El proyecto del SJM en Almería nace de una convicción sencilla pero profundamente transformadora: ninguna persona debería afrontar sola su camino. Por eso, allí donde muchos solo ven asentamientos, exclusión o vulnerabilidad, el SJM se esfuerza por ver rostros, historias, talentos y posibilidades.

Y en el corazón de esa misión se encuentra Casa Arrupe.

Rodeada por los invernaderos de Níjar, Casa Arrupe se levanta como un signo de esperanza. No es solo un edificio. No es solo un proyecto residencial. Es, sobre todo, un lugar de encuentro, de refugio y de formación. Un espacio donde quienes durante demasiado tiempo han vivido en la incertidumbre pueden encontrar estabilidad, descanso y una oportunidad para reconstruir su proyecto de vida.

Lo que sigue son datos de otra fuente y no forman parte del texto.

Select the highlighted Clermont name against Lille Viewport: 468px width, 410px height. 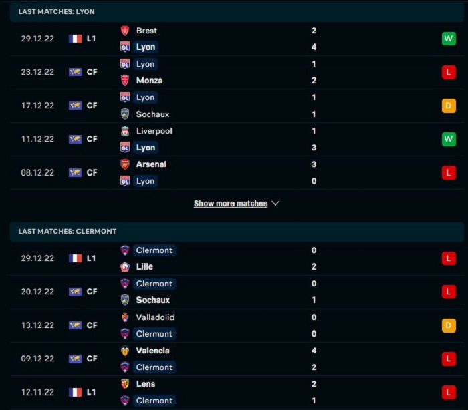[154, 250]
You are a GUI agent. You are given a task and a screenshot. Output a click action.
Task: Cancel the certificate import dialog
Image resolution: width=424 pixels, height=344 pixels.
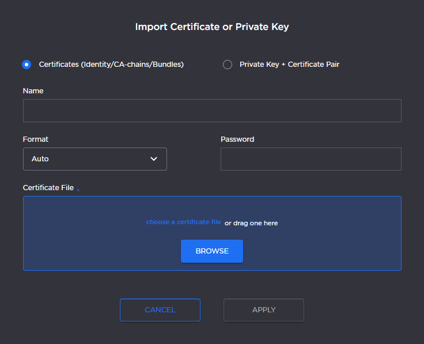pos(160,310)
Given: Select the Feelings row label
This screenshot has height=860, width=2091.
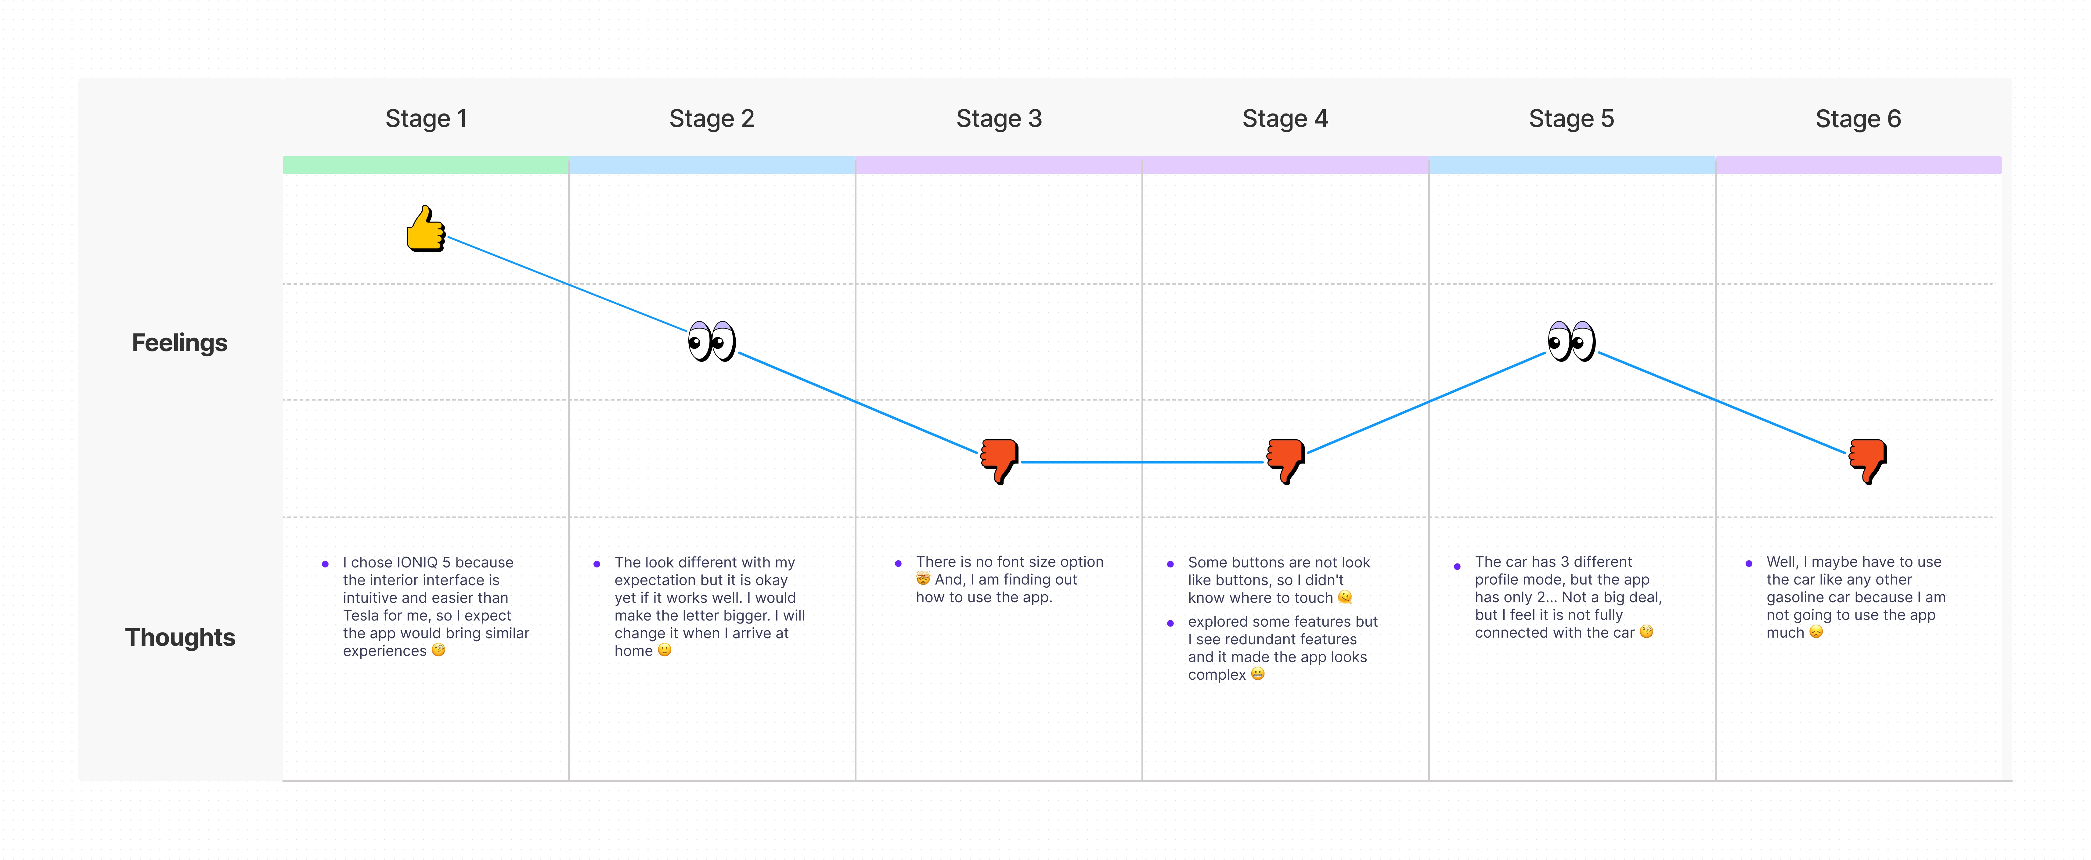Looking at the screenshot, I should click(x=179, y=342).
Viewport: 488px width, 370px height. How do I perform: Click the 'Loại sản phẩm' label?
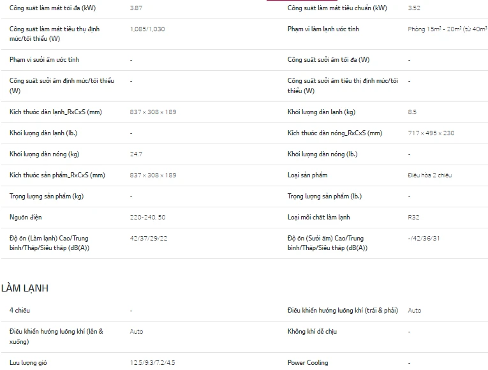[307, 175]
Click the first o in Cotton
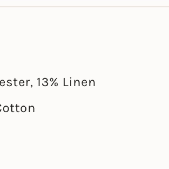Viewport: 169px width, 169px height. pos(7,109)
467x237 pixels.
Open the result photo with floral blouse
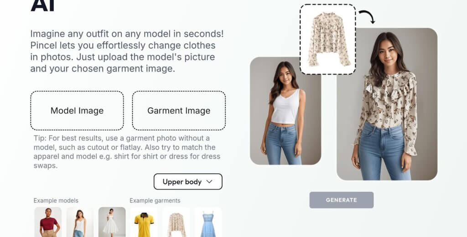[387, 104]
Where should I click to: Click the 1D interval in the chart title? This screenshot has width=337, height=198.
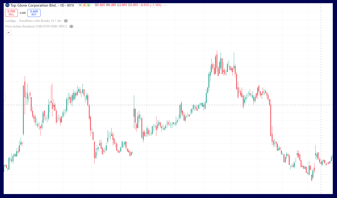click(x=63, y=5)
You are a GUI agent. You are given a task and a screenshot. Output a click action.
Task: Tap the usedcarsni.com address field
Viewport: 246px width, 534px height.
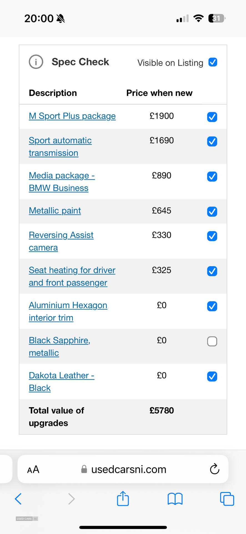pos(123,469)
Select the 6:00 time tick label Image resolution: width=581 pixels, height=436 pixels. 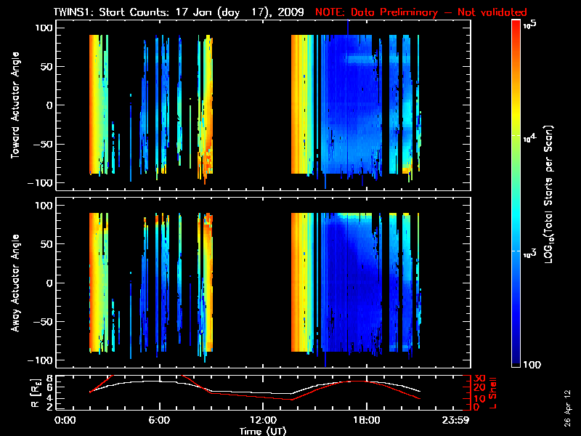(158, 420)
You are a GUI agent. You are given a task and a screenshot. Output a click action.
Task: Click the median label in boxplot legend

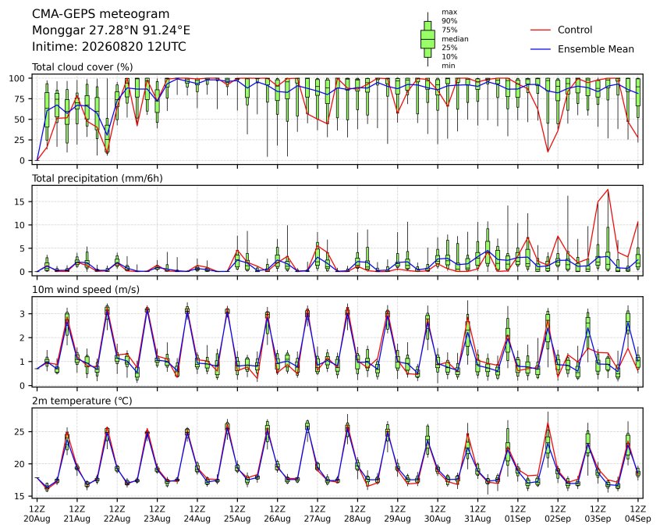[455, 39]
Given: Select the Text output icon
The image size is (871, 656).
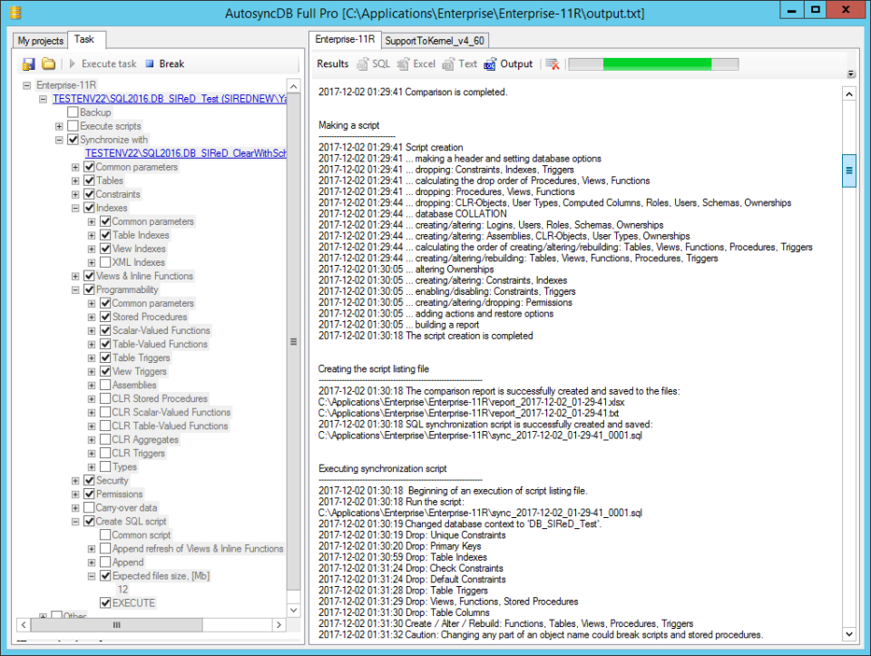Looking at the screenshot, I should 447,64.
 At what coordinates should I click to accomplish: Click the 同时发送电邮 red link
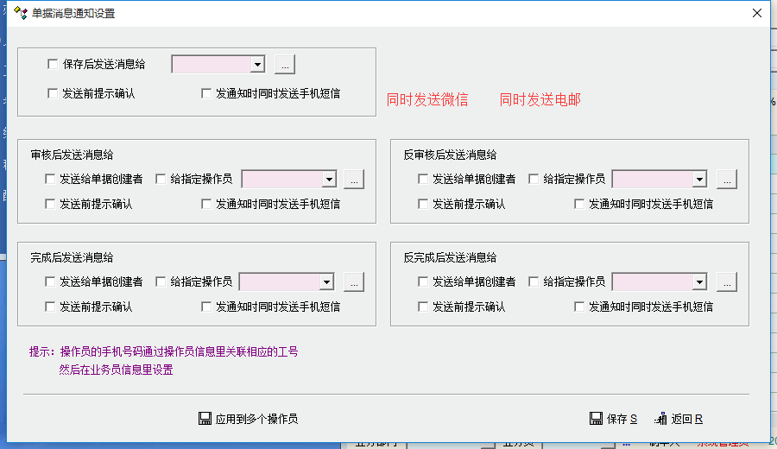tap(540, 100)
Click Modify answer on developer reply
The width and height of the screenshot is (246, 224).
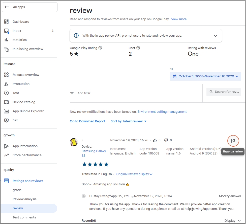[x=230, y=196]
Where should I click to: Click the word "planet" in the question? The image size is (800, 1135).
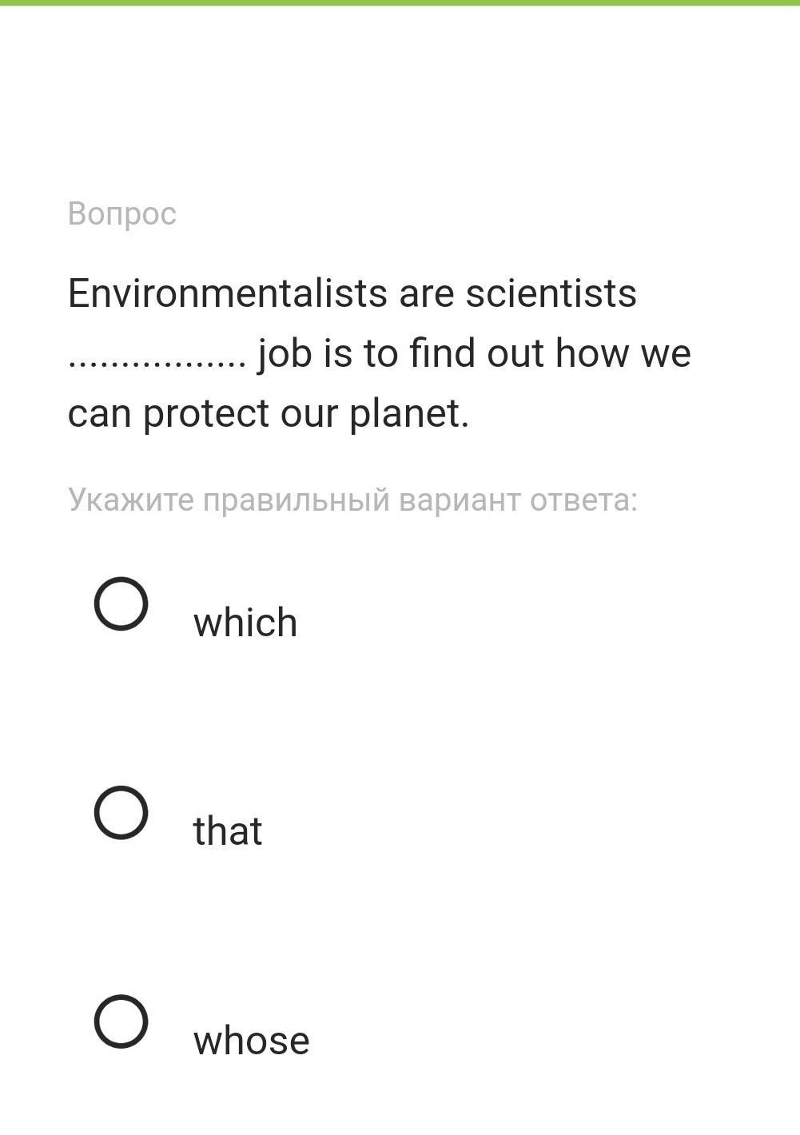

Casa Arrupe es una casa en el sentido más profundo de la palabra. Una casa donde las personas vuelven a sentirse acogidas. Donde se aprende el idioma, se fortalecen las capacidades personales, se comparten responsabilidades y se construyen relaciones de confianza. Una casa donde la hospitalidad deja de ser una idea para convertirse en una experiencia concreta.

Allí, entre personas de distintos países, culturas y trayectorias, se ensaya cada día algo que nuestro mundo necesita con urgencia: la convivencia. Se demuestra que la diversidad no es una amenaza, sino una riqueza; que el encuentro es más fuerte que el miedo; y que la dignidad florece cuando alguien encuentra un lugar al que puede llamar hogar.

Quizá por eso Casa Arrupe tiene un valor que va mucho más allá de sus paredes. Es un recordatorio de que la respuesta a la exclusión no puede ser la indiferencia. Es la prueba de que la hospitalidad transforma vidas. Y es también una invitación a imaginar una sociedad donde nadie tenga que elegir entre trabajar para sostener la riqueza de un territorio y vivir sin las condiciones mínimas para desarrollar su propia vida.

La tierra produce abundancia; la justicia sigue siendo la cosecha pendiente.

Mirar de frente a Níjar es comprender que la dignidad de una sociedad se mide por la forma en que trata a las personas que la sostienen desde la base más invisible.

El SJM traza el camino, pero la construcción de una comunidad justa y cohesionada es una tarea que nos pertenece a todos y todas.